Layne tried and evidently failed to control the shock she felt. Men simply did not plan weddings, at least not in her experience. At the most they sat in on the early discussions, grew bored with the seemingly irrelevant details, then simply left it to the women, reserving only the right to complain about the cost, and contest the bills. This man, however, was frowning in a most determined manner.
The frown wrinkled his brow and narrowed his eyes, deepening the lines that fanned out from their corners. His mouth thinned, and his jaw set like concrete.

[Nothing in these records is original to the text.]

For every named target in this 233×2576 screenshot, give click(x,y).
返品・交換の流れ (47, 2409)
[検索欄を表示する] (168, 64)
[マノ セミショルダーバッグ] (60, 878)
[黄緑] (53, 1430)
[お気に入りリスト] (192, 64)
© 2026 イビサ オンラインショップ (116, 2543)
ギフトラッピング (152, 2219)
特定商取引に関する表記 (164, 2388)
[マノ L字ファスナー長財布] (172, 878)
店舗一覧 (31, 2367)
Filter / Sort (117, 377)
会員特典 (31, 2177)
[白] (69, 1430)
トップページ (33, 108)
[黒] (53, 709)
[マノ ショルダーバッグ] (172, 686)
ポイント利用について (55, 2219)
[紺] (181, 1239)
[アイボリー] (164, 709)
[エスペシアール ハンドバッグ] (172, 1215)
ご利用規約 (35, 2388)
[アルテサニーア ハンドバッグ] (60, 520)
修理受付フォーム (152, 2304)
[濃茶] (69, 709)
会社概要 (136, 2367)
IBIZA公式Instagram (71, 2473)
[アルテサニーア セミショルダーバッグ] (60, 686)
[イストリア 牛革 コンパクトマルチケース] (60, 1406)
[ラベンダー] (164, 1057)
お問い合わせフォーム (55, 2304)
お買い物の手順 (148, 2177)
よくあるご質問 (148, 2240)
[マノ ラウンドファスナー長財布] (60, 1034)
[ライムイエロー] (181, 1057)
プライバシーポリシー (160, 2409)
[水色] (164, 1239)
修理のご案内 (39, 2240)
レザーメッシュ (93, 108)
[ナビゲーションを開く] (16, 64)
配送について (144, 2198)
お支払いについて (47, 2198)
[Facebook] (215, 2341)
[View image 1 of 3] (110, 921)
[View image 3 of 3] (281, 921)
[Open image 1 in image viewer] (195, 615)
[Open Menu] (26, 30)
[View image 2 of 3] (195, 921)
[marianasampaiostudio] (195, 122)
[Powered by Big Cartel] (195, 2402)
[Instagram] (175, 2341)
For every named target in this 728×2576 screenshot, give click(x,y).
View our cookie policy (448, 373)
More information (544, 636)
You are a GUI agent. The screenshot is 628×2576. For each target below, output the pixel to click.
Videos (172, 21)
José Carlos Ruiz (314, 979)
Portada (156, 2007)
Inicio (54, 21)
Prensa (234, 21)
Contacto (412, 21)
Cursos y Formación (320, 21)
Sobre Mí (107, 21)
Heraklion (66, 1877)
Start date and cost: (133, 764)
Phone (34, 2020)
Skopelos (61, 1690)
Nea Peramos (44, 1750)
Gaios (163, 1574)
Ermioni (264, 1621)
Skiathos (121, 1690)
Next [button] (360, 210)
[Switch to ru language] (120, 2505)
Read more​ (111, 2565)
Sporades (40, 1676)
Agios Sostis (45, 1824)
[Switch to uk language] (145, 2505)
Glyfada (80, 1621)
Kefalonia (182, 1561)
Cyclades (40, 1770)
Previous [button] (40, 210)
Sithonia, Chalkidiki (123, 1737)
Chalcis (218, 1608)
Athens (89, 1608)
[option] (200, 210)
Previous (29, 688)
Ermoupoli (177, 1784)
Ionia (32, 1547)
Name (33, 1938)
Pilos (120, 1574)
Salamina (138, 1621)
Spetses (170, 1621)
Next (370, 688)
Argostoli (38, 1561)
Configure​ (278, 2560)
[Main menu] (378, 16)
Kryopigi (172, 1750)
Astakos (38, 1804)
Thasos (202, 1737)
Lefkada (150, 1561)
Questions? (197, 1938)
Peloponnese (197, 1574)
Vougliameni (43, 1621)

It was surprising, given the intensity of that scowl, that his face remained exceptionally attractive, even handsome. Like the rest of him, his features were large but lean, the skin drawn tautly over prominent cheekbones and a squared chin. His nose was long and straight, his brows golden slashes above deeply set eyes, his mouth wide and finely sculpted with sharp peaks in the center of his upper lip. A lock of sandy brown hair fell over his forehead, golden at the very tip, a single strand of silver shot through it. Yes, a decidedly handsome man. Layne wondered what sort of woman would send a man like this into a shop like hers. Obviously he could not know what he was letting himself in for. She extended a hand, ushering him toward the gracious sitting area, where she preferred to stage her consultations.